Pass variables to closure

Description

By default, closures capture their environment by borrowing. Or you can use a move-closure to move the whole environment. However, often you want to move just some variables to the closure, give it a copy of some data, pass by reference, or perform some other transformation.

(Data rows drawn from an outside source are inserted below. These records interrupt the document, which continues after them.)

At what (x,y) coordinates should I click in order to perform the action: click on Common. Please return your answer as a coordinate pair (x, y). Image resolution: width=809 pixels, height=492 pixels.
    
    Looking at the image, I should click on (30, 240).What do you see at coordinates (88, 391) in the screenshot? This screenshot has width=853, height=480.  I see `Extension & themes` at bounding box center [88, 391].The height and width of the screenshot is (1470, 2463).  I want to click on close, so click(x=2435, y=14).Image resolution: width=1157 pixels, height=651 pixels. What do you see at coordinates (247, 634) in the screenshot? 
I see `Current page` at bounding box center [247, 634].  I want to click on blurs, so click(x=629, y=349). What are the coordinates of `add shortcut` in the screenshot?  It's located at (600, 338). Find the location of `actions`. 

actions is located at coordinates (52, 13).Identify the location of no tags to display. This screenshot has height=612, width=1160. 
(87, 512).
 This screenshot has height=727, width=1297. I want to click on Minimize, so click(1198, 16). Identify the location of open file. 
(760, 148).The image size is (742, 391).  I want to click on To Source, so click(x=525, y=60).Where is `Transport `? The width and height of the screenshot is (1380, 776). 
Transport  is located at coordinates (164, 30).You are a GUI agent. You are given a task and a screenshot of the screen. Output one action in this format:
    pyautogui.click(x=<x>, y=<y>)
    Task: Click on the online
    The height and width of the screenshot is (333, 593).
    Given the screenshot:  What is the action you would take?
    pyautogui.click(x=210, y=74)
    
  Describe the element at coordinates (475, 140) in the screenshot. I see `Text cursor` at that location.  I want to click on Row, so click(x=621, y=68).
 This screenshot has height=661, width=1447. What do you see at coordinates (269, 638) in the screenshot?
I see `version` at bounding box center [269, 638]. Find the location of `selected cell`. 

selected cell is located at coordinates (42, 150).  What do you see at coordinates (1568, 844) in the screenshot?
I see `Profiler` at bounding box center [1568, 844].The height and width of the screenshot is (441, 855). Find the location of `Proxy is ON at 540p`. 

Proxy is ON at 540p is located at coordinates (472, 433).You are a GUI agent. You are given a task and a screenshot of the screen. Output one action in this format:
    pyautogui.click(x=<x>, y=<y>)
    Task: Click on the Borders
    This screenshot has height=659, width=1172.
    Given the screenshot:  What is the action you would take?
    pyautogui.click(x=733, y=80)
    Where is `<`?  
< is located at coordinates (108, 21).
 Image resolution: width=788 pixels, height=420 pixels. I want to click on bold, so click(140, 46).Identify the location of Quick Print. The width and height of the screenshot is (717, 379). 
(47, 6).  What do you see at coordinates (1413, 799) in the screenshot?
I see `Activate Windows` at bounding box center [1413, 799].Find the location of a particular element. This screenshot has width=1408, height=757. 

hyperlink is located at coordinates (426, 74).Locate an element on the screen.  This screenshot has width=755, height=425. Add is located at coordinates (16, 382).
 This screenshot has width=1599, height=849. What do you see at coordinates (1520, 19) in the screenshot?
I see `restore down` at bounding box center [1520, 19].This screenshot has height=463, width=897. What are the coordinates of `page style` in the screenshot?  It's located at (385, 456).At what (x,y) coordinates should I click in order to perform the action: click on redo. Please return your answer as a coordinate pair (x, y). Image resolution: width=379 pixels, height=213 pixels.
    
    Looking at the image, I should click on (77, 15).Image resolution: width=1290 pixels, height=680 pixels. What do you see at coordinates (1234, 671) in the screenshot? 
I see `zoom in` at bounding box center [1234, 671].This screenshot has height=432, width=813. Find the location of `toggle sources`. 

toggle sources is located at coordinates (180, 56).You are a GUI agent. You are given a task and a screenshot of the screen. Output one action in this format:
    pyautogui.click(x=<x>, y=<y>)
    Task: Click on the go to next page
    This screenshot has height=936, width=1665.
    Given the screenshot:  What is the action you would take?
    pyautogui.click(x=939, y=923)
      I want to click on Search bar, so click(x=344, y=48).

Use variable rebinding in a separate scope for that.

Example

Use

#![allow(unused)]
fn main() {
use std::rc::Rc;

let num1 = Rc::new(1);
let num2 = Rc::new(2);
let num3 = Rc::new(3);
let closure = {
    // `num1` is moved
    let num2 = num2.clone();  // `num2` is cloned
    let num3 = num3.as_ref();  // `num3` is borrowed
    move || {
        *num1 + *num2 + *num3;
    }
};
}

instead of

#![allow(unused)]
fn main() {
use std::rc::Rc;

let num1 = Rc::new(1);
let num2 = Rc::new(2);
let num3 = Rc::new(3);

let num2_cloned = num2.clone();
let num3_borrowed = num3.as_ref();
let closure = move || {
    *num1 + *num2_cloned + *num3_borrowed;
};
}

Advantages

Copied data are grouped together with the closure definition, so their purpose is more clear, and they will be dropped immediately even if they are not consumed by the closure.

The closure uses the same variable names as the surrounding code, whether data are copied or moved.

Disadvantages

Additional indentation of the closure body.